JAMA – A hotly contested proposal by the US Food and Drug Administration to regulate laboratory developed tests (LDTs)—diagnostic tests created and used in-house by hundreds of physicians’ offices, hospitals, and research institutions nationwide—has drawn strong opposition from Sen Lamar Alexander (R, Tennessee), chairman of the Senate Committee on Health, Education, Labor and Pensions (HELP).
In his opening statement at a HELP hearing, Alexander said FDA oversight of such in vitro tests, used exclusively by the laboratories that design them, would be time consuming and exorbitantly expensive, costing as much as $30 million to $75 million apiece to bring each test to market through the FDA process. He argued that this would amount to wasteful “double regulation” because the tests are already regulated by the Centers for Medicare & Medicaid Services program CLIA, or the Clinical Laboratory Improvement Amendments.

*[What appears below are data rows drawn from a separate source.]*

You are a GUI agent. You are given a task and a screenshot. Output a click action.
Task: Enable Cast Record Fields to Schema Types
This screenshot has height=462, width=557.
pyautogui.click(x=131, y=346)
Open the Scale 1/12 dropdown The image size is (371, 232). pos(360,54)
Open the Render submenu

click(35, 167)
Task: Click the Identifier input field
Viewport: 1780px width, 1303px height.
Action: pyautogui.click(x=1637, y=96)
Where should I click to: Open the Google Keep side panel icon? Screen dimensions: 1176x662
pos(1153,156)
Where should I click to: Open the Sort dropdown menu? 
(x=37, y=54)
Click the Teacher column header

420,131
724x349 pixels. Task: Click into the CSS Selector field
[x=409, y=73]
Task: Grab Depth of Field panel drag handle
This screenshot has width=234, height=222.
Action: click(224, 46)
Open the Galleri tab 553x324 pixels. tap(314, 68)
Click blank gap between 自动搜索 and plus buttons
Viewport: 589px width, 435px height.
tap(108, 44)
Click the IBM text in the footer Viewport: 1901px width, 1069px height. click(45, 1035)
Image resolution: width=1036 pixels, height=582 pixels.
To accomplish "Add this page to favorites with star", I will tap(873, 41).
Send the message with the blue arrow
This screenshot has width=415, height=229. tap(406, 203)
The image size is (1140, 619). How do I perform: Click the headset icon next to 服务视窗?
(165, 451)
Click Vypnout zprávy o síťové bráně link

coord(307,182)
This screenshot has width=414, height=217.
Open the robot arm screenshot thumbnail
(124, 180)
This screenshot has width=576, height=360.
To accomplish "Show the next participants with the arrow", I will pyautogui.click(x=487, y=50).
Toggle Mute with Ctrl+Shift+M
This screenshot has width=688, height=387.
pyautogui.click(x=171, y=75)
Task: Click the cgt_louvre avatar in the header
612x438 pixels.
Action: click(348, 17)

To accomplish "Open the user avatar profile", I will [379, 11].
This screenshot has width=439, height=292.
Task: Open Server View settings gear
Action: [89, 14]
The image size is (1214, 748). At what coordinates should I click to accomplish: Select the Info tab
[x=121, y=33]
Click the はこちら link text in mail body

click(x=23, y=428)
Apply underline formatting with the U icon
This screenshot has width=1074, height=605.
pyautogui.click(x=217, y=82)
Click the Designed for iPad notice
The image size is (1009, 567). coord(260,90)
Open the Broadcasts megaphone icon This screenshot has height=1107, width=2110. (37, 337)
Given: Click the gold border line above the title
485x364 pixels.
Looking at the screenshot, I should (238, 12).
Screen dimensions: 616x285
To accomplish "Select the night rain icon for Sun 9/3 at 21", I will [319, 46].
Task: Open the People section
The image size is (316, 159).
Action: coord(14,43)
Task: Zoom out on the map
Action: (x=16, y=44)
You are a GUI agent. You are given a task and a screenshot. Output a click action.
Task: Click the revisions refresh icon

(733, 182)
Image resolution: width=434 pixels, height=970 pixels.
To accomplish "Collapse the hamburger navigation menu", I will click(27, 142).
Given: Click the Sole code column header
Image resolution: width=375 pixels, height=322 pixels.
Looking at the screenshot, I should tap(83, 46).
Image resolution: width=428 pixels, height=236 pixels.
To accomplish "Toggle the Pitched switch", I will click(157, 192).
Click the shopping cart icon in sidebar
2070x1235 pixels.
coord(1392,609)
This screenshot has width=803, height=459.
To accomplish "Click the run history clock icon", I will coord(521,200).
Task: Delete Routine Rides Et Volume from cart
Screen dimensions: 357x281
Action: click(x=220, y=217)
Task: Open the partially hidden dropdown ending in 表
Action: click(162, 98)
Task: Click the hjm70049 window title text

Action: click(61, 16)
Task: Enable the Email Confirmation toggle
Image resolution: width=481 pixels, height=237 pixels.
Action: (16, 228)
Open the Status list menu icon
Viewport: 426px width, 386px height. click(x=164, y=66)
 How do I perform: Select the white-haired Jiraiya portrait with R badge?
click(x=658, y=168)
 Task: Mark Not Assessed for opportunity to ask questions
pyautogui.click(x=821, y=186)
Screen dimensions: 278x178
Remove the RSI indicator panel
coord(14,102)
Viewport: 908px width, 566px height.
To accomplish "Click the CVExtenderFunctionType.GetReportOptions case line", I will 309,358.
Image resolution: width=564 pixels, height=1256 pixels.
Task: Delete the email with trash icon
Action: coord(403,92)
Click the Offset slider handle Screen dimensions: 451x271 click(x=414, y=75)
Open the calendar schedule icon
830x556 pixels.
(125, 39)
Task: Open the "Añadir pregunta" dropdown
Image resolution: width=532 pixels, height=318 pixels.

“Lab-developed tests have enabled much of the progress already made in cancer research and treatment because they allow physicians to practice at the speed of science rather than the speed of the FDA,” he said, noting, “The biggest loser, it seems to me, would be Americans who stand to benefit from the rapid pace of science and discovery.”
The FDA argues that such tests are “devices,” which fall under its purview, and that intervention is justified because of the increasing risk and complexity of LDTs and “reports of patient harm,” including false-positive and false-negative test results. Oversight is to be phased in over 9 years, the agency says.